ACTIVITY:
Go through the entries below and tally each line holding the string "Task". Return the number only.

DATASET RECORDS:
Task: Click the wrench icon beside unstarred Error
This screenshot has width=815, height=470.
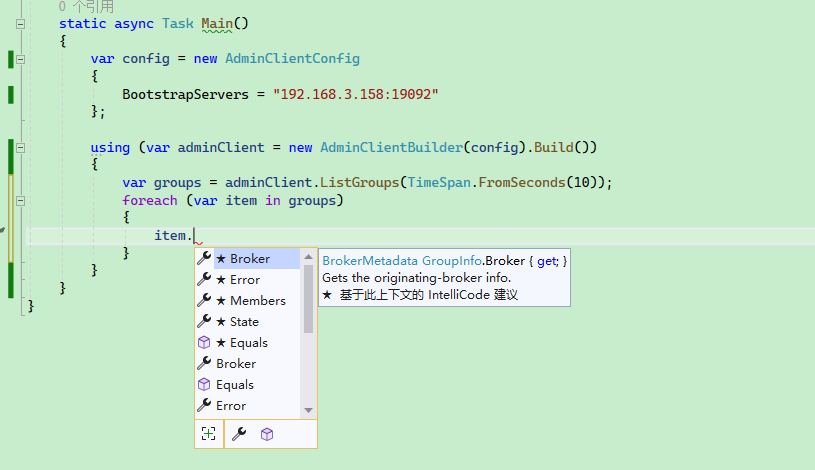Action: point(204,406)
* * *
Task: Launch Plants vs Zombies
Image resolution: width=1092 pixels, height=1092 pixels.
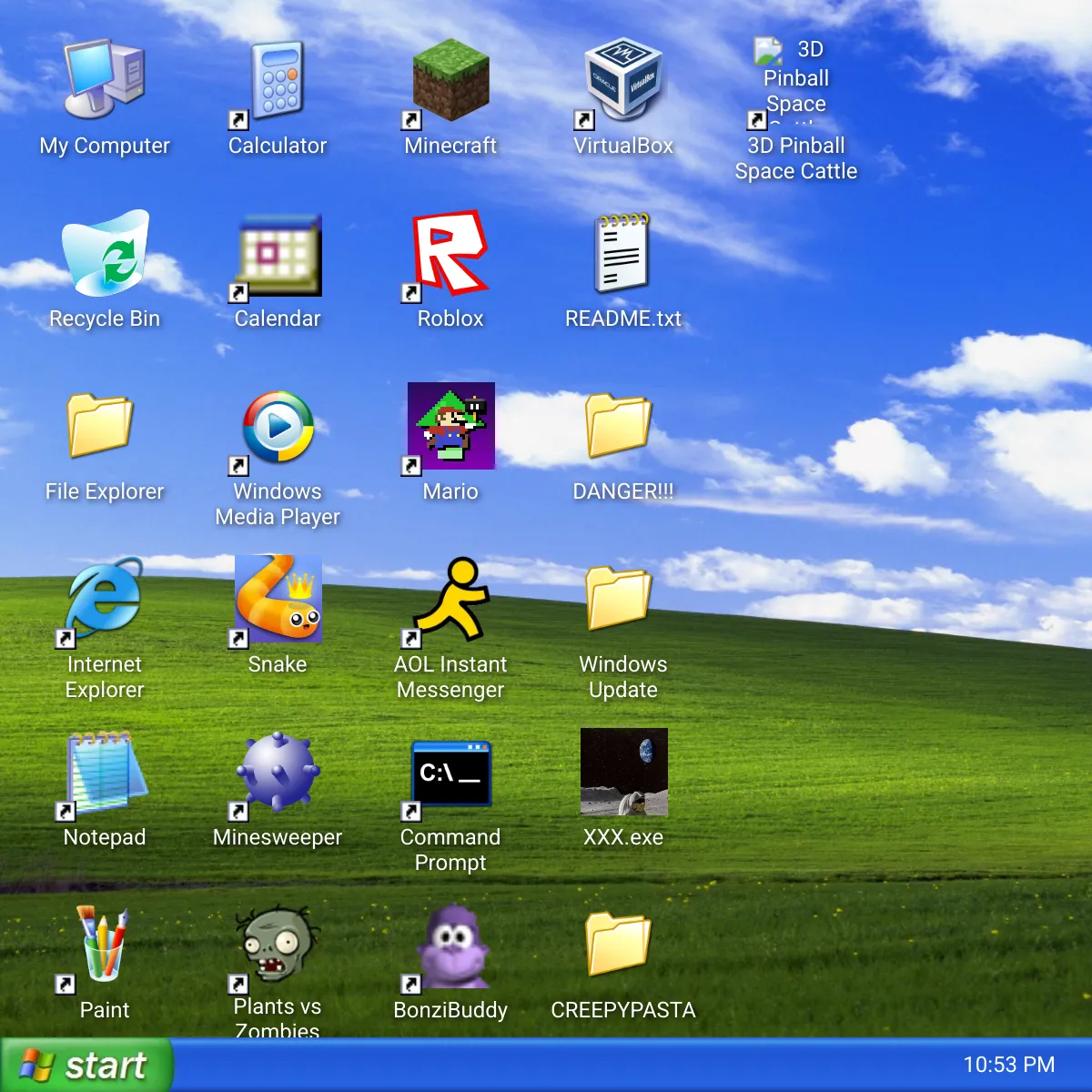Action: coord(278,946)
---
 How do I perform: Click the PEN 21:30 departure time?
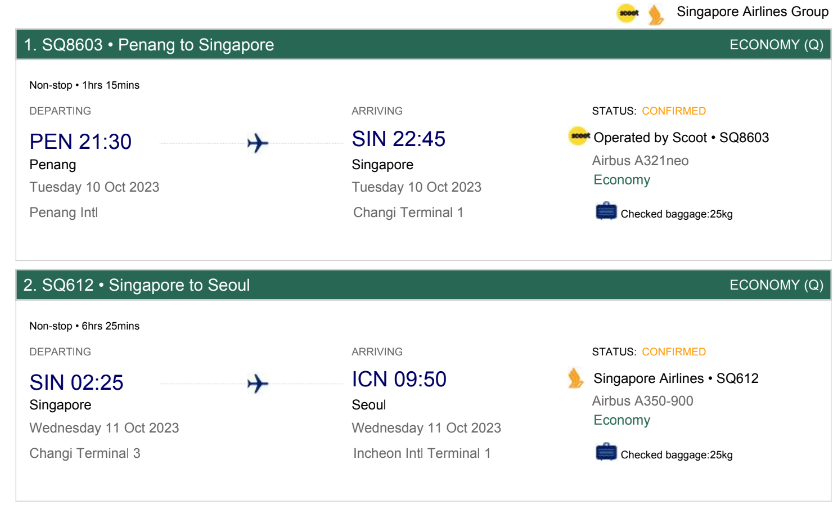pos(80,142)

RESPONSE:
2